Data Subject Access Requests (DSARs) for GDPR and CCPA Compliance

In this article, you’ll get an overview of the structure and underlying concepts in the major data privacy laws pertaining to Data Subject Access Requests (DSARs) – the European Union’s General Data Protection Regulation (GDPR) and the California Consumer Privacy Act (CCPA).

What is a Data Subject Access Request and what is its purpose?

A DSAR - or Data Subject Access Request – is a request submitted to organizations by individuals seeking to access and control the data that companies collect about them.

Simply put, a DSAR is a request for personal information. 

Under both the European Union’s General Data Protection Regulation (GDPR) and the California Consumer Privacy Act (CCPA), consumers have rights to access data collected about them. 

As a general matter, individuals have the right to know what information is being collected and used about them under the CCPA, GDPR, and similar laws. There are some limitations discussed below, but the requirements associated with a DSAR should be interpreted broadly.

What is the difference between DSARs vs. DSRs?

Data Subject Access Requests vs.

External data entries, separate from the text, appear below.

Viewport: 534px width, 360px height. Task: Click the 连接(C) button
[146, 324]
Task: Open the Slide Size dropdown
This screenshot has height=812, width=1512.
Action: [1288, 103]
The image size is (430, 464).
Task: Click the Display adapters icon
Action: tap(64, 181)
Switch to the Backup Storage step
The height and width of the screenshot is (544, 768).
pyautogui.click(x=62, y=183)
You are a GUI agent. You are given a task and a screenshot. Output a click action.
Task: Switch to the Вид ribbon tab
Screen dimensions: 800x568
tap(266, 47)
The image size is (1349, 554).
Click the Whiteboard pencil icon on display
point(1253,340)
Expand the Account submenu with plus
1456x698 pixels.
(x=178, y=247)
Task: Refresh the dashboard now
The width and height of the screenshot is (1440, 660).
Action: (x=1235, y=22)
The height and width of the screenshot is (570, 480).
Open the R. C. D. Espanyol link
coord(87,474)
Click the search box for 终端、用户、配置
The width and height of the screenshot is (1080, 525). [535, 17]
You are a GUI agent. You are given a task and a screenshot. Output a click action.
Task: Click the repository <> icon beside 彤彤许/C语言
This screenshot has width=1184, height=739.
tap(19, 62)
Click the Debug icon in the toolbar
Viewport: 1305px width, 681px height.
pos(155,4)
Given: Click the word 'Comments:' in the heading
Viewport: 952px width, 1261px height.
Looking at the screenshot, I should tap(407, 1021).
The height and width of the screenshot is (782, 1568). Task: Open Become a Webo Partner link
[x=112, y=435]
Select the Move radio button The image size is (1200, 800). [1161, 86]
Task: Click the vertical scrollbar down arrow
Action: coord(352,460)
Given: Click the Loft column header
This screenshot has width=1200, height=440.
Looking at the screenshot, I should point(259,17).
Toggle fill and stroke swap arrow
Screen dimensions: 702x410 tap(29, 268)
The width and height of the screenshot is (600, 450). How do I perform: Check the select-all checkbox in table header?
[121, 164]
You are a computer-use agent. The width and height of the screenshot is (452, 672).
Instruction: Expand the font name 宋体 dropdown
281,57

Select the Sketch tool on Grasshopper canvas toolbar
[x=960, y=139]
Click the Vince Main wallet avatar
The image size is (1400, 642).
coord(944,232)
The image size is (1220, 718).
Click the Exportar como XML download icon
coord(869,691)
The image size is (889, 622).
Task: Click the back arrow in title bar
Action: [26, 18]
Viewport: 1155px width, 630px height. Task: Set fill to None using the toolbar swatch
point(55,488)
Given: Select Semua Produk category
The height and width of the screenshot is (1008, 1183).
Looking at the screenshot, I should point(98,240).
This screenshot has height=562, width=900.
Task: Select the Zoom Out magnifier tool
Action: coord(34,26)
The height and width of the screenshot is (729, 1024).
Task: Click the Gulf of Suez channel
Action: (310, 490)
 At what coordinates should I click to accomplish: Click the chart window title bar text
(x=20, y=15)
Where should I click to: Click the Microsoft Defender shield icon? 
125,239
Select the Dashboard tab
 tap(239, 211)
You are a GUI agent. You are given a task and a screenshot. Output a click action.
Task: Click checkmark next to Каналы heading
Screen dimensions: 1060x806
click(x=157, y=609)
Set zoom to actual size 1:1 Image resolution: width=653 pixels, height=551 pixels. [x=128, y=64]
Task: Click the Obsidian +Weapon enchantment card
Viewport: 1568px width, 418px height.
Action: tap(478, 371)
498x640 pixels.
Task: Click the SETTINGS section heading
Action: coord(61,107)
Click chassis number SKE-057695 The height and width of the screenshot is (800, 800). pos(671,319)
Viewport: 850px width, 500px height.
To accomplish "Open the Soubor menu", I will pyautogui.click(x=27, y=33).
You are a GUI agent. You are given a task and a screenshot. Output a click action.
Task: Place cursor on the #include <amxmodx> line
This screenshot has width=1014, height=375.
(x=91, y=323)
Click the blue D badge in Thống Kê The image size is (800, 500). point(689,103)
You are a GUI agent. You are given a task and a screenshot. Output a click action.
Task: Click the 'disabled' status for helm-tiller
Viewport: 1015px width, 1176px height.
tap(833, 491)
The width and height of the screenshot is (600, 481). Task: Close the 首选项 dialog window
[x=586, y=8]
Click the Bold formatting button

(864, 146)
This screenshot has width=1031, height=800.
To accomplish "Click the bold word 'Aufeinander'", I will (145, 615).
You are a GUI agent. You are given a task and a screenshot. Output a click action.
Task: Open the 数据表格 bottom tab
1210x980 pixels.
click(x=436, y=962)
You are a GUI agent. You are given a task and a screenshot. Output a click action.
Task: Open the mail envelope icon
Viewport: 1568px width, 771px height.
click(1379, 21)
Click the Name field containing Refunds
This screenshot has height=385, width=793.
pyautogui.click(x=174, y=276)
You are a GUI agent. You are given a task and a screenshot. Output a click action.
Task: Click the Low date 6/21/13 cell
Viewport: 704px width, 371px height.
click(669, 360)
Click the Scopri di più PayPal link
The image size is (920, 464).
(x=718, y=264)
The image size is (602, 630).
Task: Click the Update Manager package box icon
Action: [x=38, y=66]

Data Subject Requests

As noted above, DSAR stands for “data subject access request.” DSR, on the other hand, is an acronym for “data subject request.” 

In short, DSRs simply request information. DSARs require an organization to turn over information collected, along with certain details about the collection and sharing of the information. DSARs might be considered a subset of DSRs. 

In addition to access, DSRs may request other action. This could include a request to delete, correct, or opt out of the sale of personal information. This guide primarily discusses the right of access, though companies should be aware of these other rights.

Note: The terms “DSR” and “DSAR” are sometimes used interchangeably, as well as other terms like subject access request (SAR). Further, consumers are not required to use any of these terms in an access request. Companies processing requests should understand what is being requested, as the response requirements may differ.

Related: How do privacy attorneys think about AI? Read 👀

GDPR DSAR requirements

The European Union’s General Data Protection Regulation (2018)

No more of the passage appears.